╭─ SOURCE DATA
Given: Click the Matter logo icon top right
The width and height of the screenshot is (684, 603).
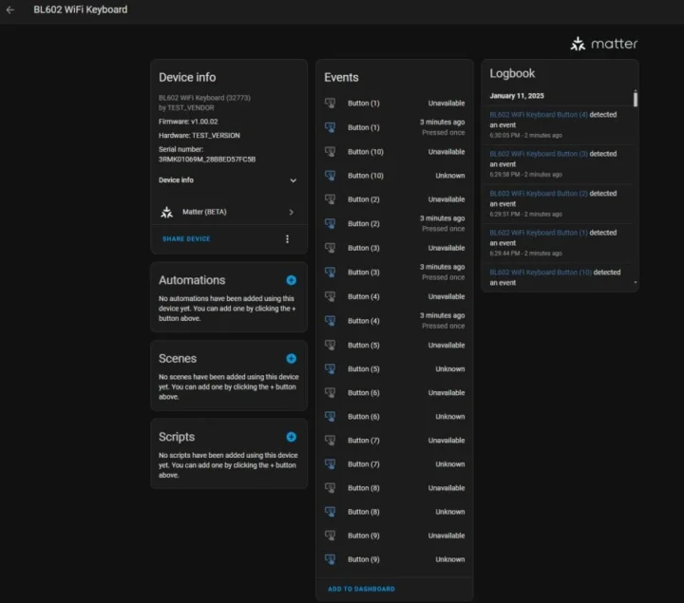Looking at the screenshot, I should pos(579,44).
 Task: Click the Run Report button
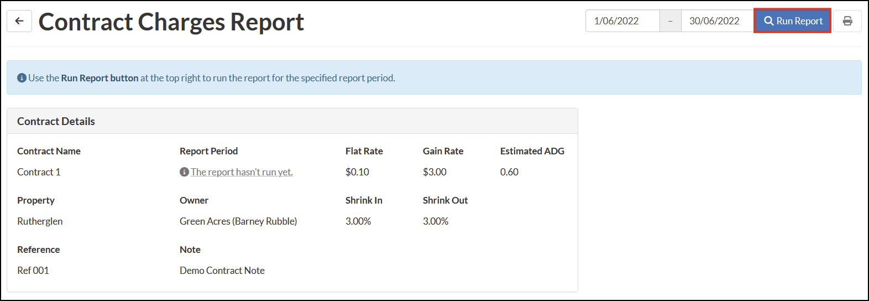coord(793,21)
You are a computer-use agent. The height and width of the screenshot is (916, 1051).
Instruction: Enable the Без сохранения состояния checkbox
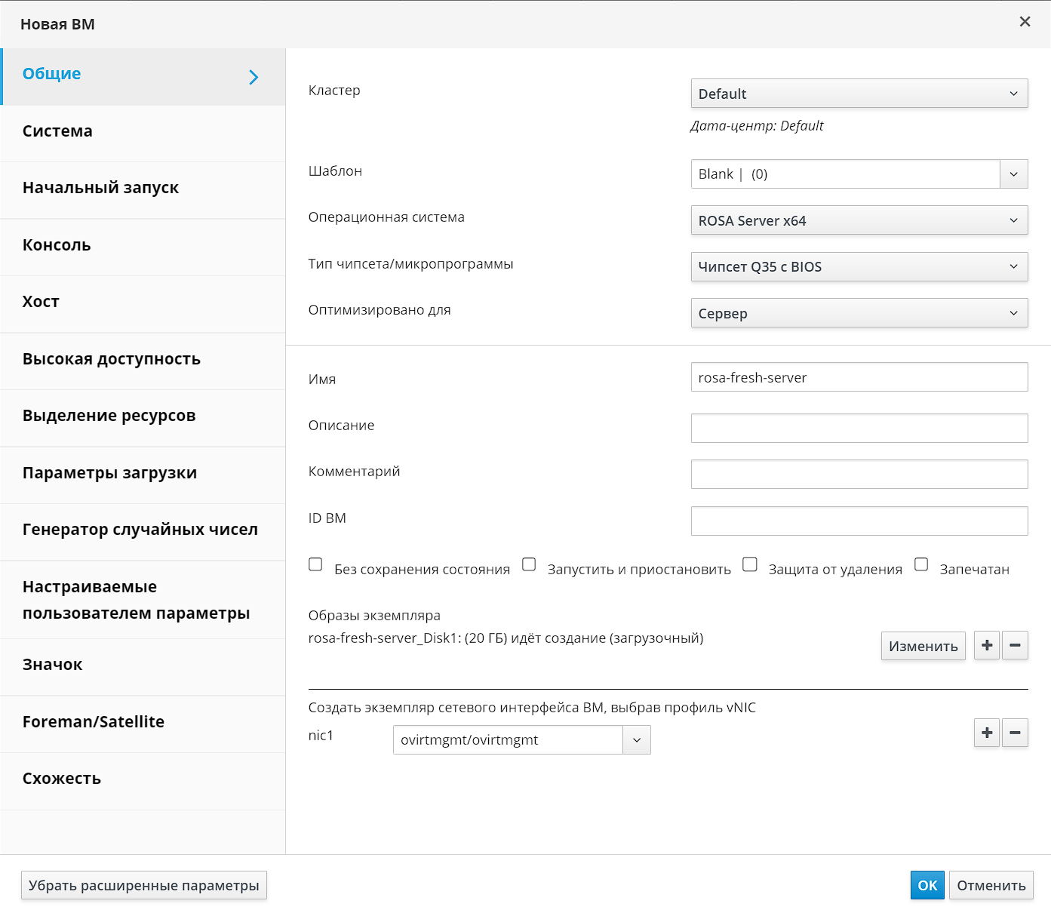(x=316, y=564)
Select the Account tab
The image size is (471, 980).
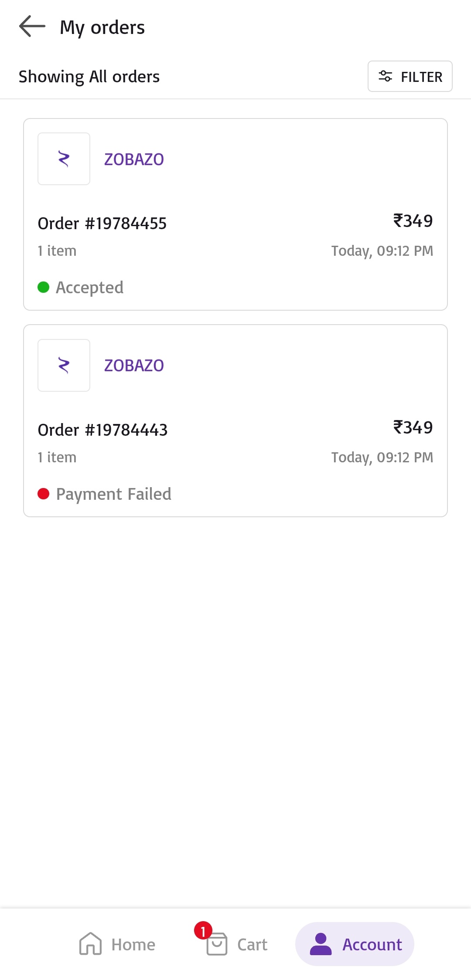click(355, 944)
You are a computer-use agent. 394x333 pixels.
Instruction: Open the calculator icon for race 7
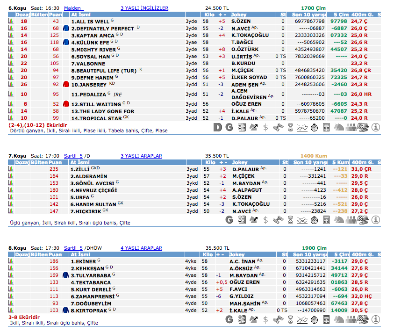pos(326,219)
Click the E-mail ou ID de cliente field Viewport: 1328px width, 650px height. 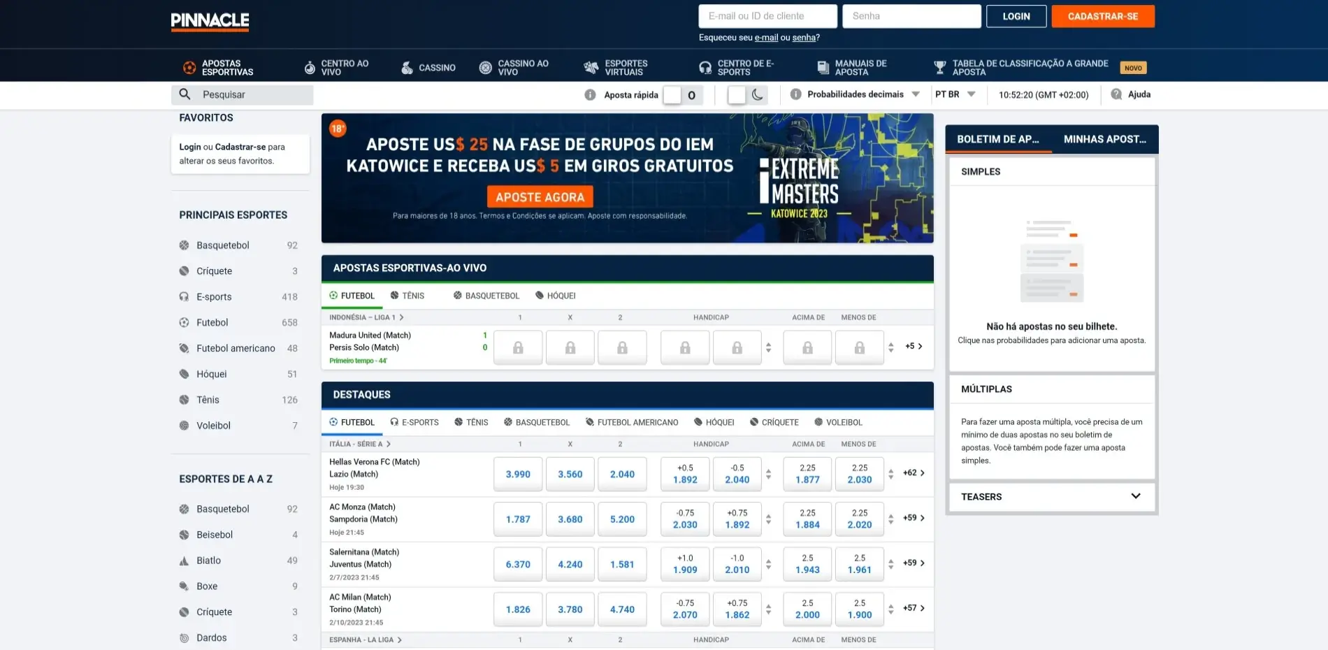(767, 16)
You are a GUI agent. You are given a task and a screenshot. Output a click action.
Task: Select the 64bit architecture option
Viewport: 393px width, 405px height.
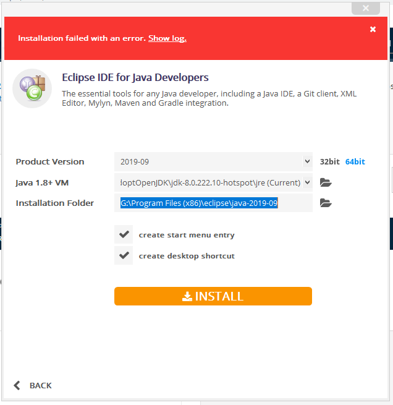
╰─
EXERCISE PROMPT:
What lines in the entries contain "computer"? Report each one by copying it.

TASK SOLUTION:
You are a computer-use agent. The height and width of the screenshot is (916, 1051).
You are a computer-use agent. 394x333 pixels.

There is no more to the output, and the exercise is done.